Source code for nirs4all.controllers.shared.model_selector

"""
ModelSelector - Utility class for selecting models based on validation metrics.

This module provides model ranking and selection strategies for stacking
and branch merging operations. It handles model selection based on
validation metrics with support for various strategies.

Phase 2 Implementation (Stacking Restoration):
    Extracted from MergeController to provide shared model selection logic
    for both MergeController and MetaModelController.

Selection Strategies:
    - ALL: Use all available models
    - BEST: Use single best model by metric
    - TOP_K: Use top K models by metric
    - EXPLICIT: Use explicitly named models
    - REGEX: Use models matching pattern (future)
    - THRESHOLD: Use models above/below metric threshold (future)

Example:
    >>> from nirs4all.controllers.shared import ModelSelector
    >>> from nirs4all.operators.data.merge import BranchPredictionConfig
    >>>
    >>> selector = ModelSelector(prediction_store, context)
    >>> config = BranchPredictionConfig(branch=0, select="best", metric="rmse")
    >>> selected = selector.select_models(["PLS", "RF", "XGB"], config, branch_id=0)
    >>> print(selected)  # ["PLS"] (assuming PLS has best RMSE)
"""

from typing import Any, Dict, List, Optional, Tuple, TYPE_CHECKING

import numpy as np

from nirs4all.core.logging import get_logger
from nirs4all.operators.data.merge import (
    BranchPredictionConfig,
    SelectionStrategy,
)

if TYPE_CHECKING:
    from nirs4all.data.predictions import Predictions
    from nirs4all.pipeline.config.context import ExecutionContext

logger = get_logger(__name__)



[docs]
class ModelSelector:
    """Utility class for selecting models based on validation metrics.

    Handles model ranking and selection strategies (all, best, top_k, explicit)
    for per-branch prediction collection and stacking operations.

    This class is shared between MergeController and MetaModelController
    to avoid code duplication.

    Attributes:
        prediction_store: Prediction storage instance.
        context: Execution context.
        LOWER_IS_BETTER_METRICS: Set of metrics where lower values are better.
    """

    # Metrics where lower values are better (for ascending sort)
    LOWER_IS_BETTER_METRICS = {"rmse", "mse", "mae", "mape", "log_loss", "nrmse", "nmse", "nmae"}

    def __init__(
        self,
        prediction_store: "Predictions",
        context: "ExecutionContext",
    ):
        """Initialize the model selector.

        Args:
            prediction_store: Prediction storage instance.
            context: Execution context.
        """
        self.prediction_store = prediction_store
        self.context = context
        self._score_cache: Dict[str, Dict[str, float]] = {}


[docs]
    def select_models(
        self,
        available_models: List[str],
        config: BranchPredictionConfig,
        branch_id: int,
    ) -> List[str]:
        """Select models from available models based on config.

        Args:
            available_models: List of available model names in the branch.
            config: Per-branch prediction configuration.
            branch_id: Branch identifier.

        Returns:
            List of selected model names.

        Raises:
            ValueError: If explicit model selection references unknown models.
        """
        strategy = config.get_selection_strategy()

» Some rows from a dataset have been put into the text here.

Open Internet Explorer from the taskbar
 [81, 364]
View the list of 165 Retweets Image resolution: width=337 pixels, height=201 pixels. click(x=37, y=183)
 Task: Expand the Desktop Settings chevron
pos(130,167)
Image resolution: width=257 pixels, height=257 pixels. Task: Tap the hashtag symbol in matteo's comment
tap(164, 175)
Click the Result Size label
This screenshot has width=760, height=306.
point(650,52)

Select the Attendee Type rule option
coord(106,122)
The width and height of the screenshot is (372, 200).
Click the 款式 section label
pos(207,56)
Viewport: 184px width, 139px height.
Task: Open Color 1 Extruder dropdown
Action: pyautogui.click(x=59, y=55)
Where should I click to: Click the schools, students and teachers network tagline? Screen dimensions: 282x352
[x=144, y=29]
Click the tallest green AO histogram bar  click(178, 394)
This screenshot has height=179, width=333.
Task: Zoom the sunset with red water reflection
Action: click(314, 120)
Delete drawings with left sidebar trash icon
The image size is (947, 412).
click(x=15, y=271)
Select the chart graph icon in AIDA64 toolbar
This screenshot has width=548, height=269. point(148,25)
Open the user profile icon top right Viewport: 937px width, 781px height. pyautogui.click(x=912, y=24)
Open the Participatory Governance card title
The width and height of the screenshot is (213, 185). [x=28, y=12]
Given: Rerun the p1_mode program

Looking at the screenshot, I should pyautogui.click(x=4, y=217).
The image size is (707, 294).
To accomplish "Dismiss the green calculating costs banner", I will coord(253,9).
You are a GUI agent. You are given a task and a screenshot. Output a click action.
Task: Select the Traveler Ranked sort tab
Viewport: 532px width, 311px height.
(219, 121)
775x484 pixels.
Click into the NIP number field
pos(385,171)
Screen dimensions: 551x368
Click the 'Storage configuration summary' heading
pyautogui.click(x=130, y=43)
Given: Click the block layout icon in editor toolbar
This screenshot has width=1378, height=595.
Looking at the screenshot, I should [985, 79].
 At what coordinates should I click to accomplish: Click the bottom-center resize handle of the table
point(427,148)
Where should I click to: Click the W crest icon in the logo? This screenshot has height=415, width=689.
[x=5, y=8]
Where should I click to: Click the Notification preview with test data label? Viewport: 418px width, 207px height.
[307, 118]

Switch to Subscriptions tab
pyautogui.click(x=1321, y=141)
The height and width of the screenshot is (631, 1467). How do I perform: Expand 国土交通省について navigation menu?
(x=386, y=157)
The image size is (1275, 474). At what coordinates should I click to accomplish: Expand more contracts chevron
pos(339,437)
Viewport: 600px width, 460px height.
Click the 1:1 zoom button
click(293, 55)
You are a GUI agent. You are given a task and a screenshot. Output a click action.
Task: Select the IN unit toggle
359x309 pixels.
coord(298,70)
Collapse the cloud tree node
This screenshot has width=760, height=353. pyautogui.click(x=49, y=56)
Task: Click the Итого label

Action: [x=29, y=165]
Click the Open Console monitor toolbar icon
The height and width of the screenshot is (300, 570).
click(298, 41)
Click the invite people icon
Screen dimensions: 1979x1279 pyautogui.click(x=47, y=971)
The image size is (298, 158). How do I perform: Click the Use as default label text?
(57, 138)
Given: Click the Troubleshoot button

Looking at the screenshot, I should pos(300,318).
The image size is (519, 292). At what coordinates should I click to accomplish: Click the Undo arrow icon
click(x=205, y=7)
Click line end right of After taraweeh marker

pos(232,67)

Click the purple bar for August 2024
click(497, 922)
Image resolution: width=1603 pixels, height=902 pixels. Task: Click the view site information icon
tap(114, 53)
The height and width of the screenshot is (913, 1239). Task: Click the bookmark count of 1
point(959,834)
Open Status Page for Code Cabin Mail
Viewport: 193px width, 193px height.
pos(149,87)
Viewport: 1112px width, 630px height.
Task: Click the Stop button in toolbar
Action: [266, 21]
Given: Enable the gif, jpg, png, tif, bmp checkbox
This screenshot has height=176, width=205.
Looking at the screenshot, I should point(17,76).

        if strategy == SelectionStrategy.ALL:
            return available_models

        elif strategy == SelectionStrategy.BEST:
            return self._select_best(
                available_models,
                config.metric,
                branch_id,
            )

        elif strategy == SelectionStrategy.TOP_K:
            assert isinstance(config.select, dict)
            k = config.select.get("top_k", 1)
            return self._select_top_k(
                available_models,
                k,
                config.metric,
                branch_id,
            )

        elif strategy == SelectionStrategy.EXPLICIT:
            assert isinstance(config.select, list)
            return self._select_explicit(
                available_models,
                config.select,
                branch_id,
            )

        # Fallback to all
        return available_models


    def _select_best(
        self,
        available_models: List[str],
        metric: Optional[str],
        branch_id: int,
    ) -> List[str]:
        """Select the single best model by validation metric.

        Args:
            available_models: List of available model names.
            metric: Metric to rank by (default: rmse).
            branch_id: Branch identifier.

        Returns:
            List with single best model name, or empty if no valid scores.
        """
        ranked = self._rank_models_by_metric(
            available_models, metric or "rmse", branch_id
        )
        return [ranked[0]] if ranked else []

    def _select_top_k(
        self,
        available_models: List[str],
        k: int,
        metric: Optional[str],
        branch_id: int,
    ) -> List[str]:
        """Select top K models by validation metric.

        Args:
            available_models: List of available model names.
            k: Number of models to select.
            metric: Metric to rank by (default: rmse).
            branch_id: Branch identifier.

        Returns:
            List of top K model names.
        """
        ranked = self._rank_models_by_metric(
            available_models, metric or "rmse", branch_id
        )
        return ranked[:min(k, len(ranked))]

    def _select_explicit(
        self,
        available_models: List[str],
        model_names: List[str],
        branch_id: int,
    ) -> List[str]:
        """Select explicitly named models.

        Args:
            available_models: List of available model names.
            model_names: Explicit list of model names to select.
            branch_id: Branch identifier.

        Returns:
            List of selected model names (intersection with available).

        Raises:
            ValueError: If any named model is not available.
        """
        available_set = set(available_models)
        selected = []

        for name in model_names:
            if name in available_set:
                selected.append(name)
            else:
                logger.warning(
                    f"Explicit model '{name}' not found in branch {branch_id}. "
                    f"Available models: {available_models}. Skipping."
                )

        return selected

    def _rank_models_by_metric(
        self,
        available_models: List[str],
        metric: str,
        branch_id: int,
    ) -> List[str]:
        """Rank models by validation metric score.

        Args:
            available_models: List of available model names.
            metric: Metric name to rank by.
            branch_id: Branch identifier.

        Returns:
            List of model names sorted by metric (best first).
        """
        model_scores: List[Tuple[str, float]] = []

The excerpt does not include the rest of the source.